Après cette description, il est compliqué de ne pas voir les similarités entre l’UX pour la conception d’interface et les contraintes de la cartographie. De la même manière, le designer UX doit prendre en compte son utilisateur, ses contraintes, ses habitudes pour concevoir une interface. Il propose un parcours à son utilisateur en faisant le choix des couleurs et de la typographie. Il doit choisir le mode de représentation le plus pertinent et identifier quelles informations doivent être mises en avant.

Réalisation Alice CARON : Carto confinement https://letscarton.tumblr.com/

6.      La possibilité de travailler sur des projets porteurs de sens

Le géomaticien et le designer UX offrent des méthodes et des analyses qui s’appliquent à leur sujet. Ils disposent tous deux d’un panel de compétences leur permettant de s’adapter à différents milieux et de passer d’une thématique à une autre.

Un projet de mise en évidence des commerces dans une petite commune, une analyse sur la migration d’espèces d’oiseaux migrateurs, une modélisation de flux de transports… Selon le client, le projet varie ce qui offre une véritable diversification dans le quotidien d’un géomaticien. Un outil de mise en relation d’acteurs métiers sur pc, une application pour reconnaître différents végétaux destinée au public, là encore les projets varient avec chaque opportunité.

7.      Des contraintes techniques influant sur la représentation finale

J’ai déjà un peu abordé le sujet dans le 3e point et dans le paradoxe du design d’expérience utilisateur, mais ce qui prime dans tout projet, c’est souvent la balance qualité vs coût vs délai… L’UX comme une baguette magique, peut faire apparaître des besoins et faire évoluer le projet, nécessitant parfois de redéfinir l’équilibre.

Toutefois, un arbitrage est souvent réalisé au profit de telle ou telle fonctionnalité. Le rôle de l’UX designer est de recentrer le projet sur les besoins réels des utilisateurs, cet élément étant essentiel à la réussite d’un projet. Concevoir un projet viable techniquement dès le début est une épine de moins dans le pied. Mais un changement peut remettre en question toute l’architecture des données et voir du projet. Le prototypage et les tests ayant été réalisés en amont, ces situations sont souvent mises en lumière AVANT le lancement du développement, ce qui permet une flexibilité et le temps de retravailler le projet.
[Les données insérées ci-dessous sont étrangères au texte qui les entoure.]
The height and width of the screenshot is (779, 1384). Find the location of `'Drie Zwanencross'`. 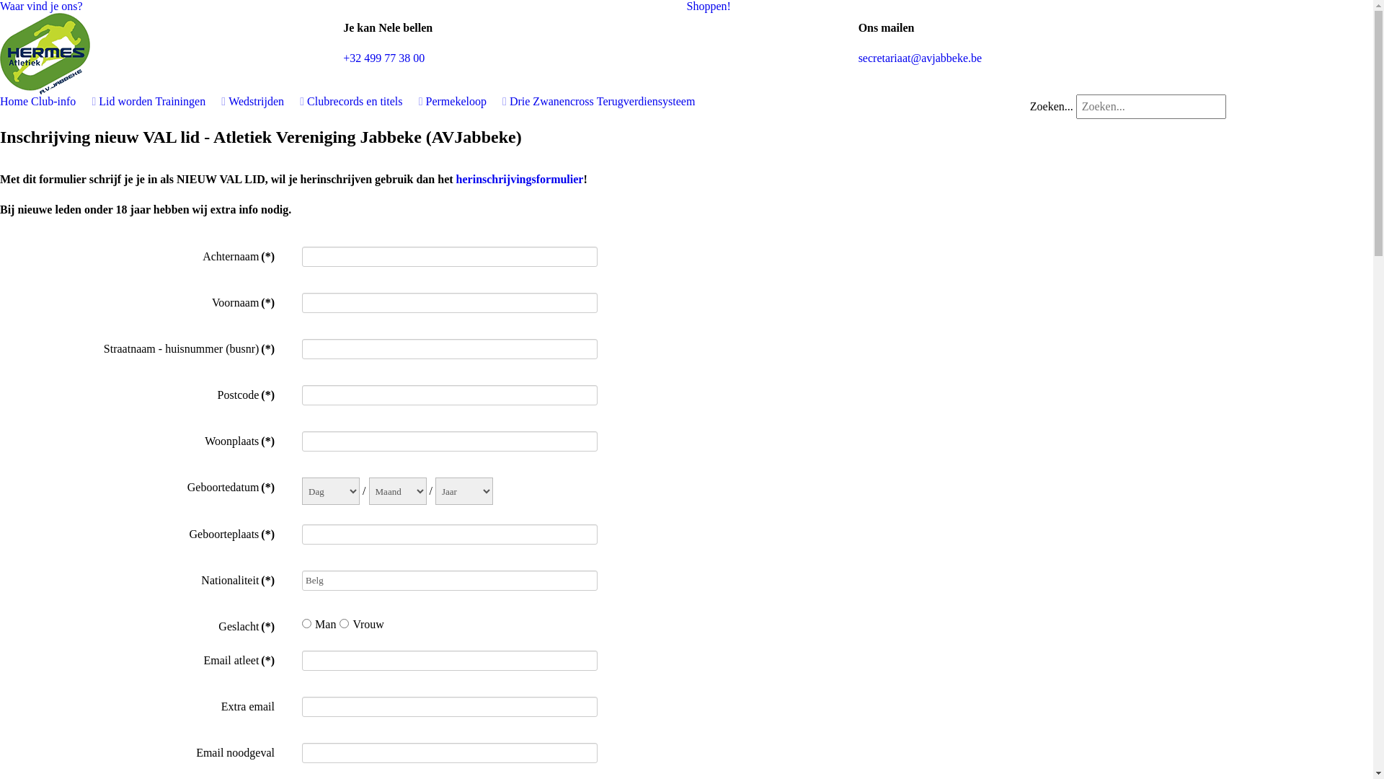

'Drie Zwanencross' is located at coordinates (551, 100).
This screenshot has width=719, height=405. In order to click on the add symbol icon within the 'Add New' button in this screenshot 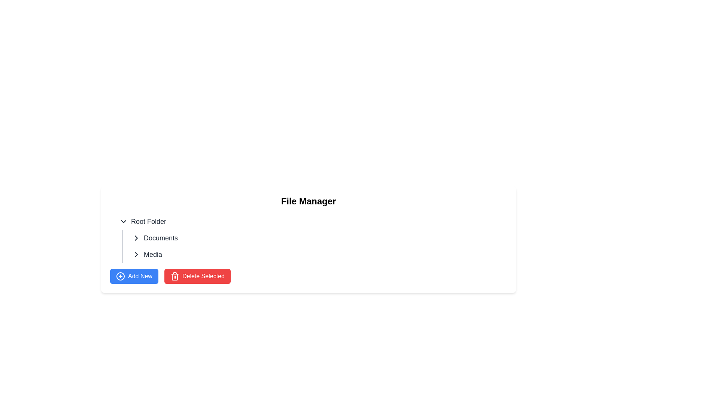, I will do `click(120, 276)`.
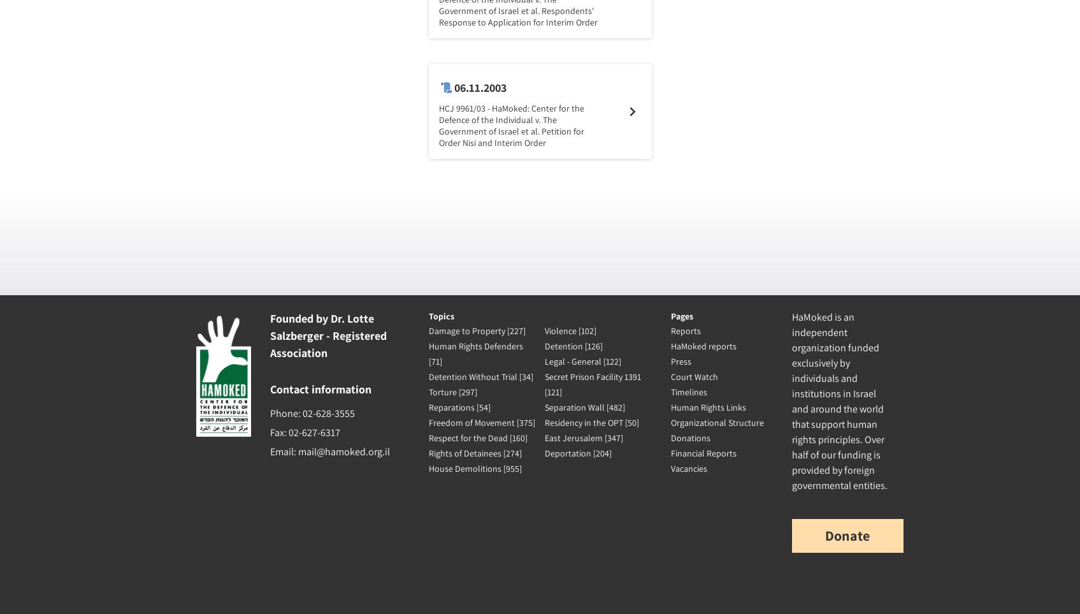 The height and width of the screenshot is (614, 1080). I want to click on 'Rights of Detainees [274]', so click(473, 452).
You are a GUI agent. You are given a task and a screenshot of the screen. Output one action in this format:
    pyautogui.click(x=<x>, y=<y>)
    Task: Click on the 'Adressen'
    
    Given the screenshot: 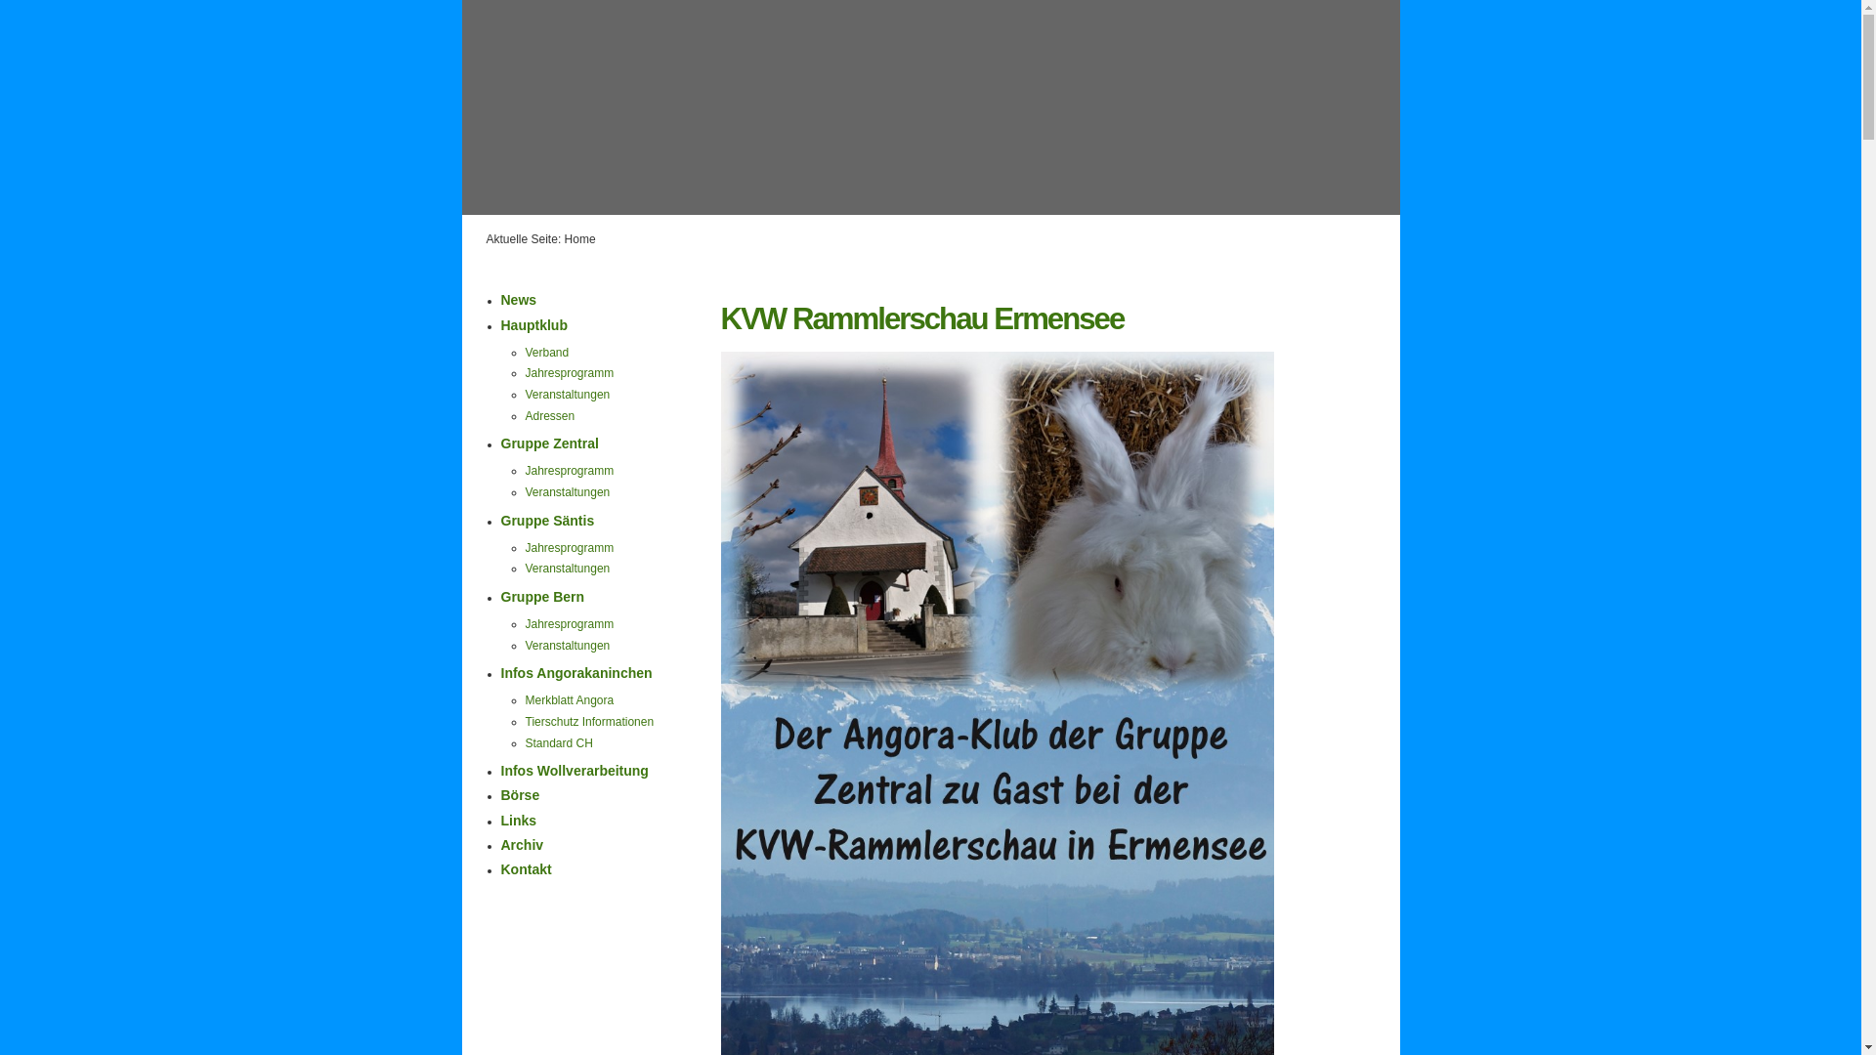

Le géomaticien est dans une situation en partie similaire. Il compose avec des demandes et des contraintes, allant parfois à contrecourant de l’essence même du projet. Ce sont donc les possibilités techniques qui dresse les objectifs du projet, prenant le pas sur les besoins des utilisateurs. Le projet devient une perle de technologie et d’outils, même si le besoin initial exprimé est lui, beaucoup plus mince. Le projet est alors surdimensionné, et on risque de chercher pourquoi seulement 10% de ces possibilités sont pleinement exploitées.

Et c’est là où se trouve l’intérêt de l’UX ! Car le géomaticien est déjà dans la phase d’après. Il peut avoir déjà travaillé ses données et avoir constituer sa base, ce qui va contraindre ses possibilités techniques.

Avoir la vision d’ensemble permet, forcément d’aller plus vite et de proposer des solutions centrées sur les besoins utilisateurs et réalisables.


En conclusion

L’expérience utilisateur est de plus en plus étudiée et prise en compte dans la création de projets numériques. Dans les projets de développement, elle est l’assurance de produire un produit viable, utilisable et désirable.

La géomatique se rapproche d’une connaissance technique spécifique. Traiter des données spatiales ne s’improvise pas. Comme le développeur, il apporte son savoir-faire dans un projet dans la phase de réalisation. Dans un projet à forte composante géographique, il dresse la colonne vertébrale du projet.

Cependant, le géomaticien a souvent un rôle très proche de l’UX designer tout en jonglant avec les contraintes plus techniques.

Il se retrouve à analyser les besoins des utilisateurs, de manière tardive. Il intervient au cours du développement, avec des briques fonctionnelles déjà élaborées.

La posture plus en avant-projet du designer UX permet de mettre en évidence ces problématiques avant de se lancer dans le développement et donc de réduire des blocages dans cette période-là. L’apport du savoir-faire de l’UX pour un géomaticien lui permet de lever des obstacles et de prendre une vision globale.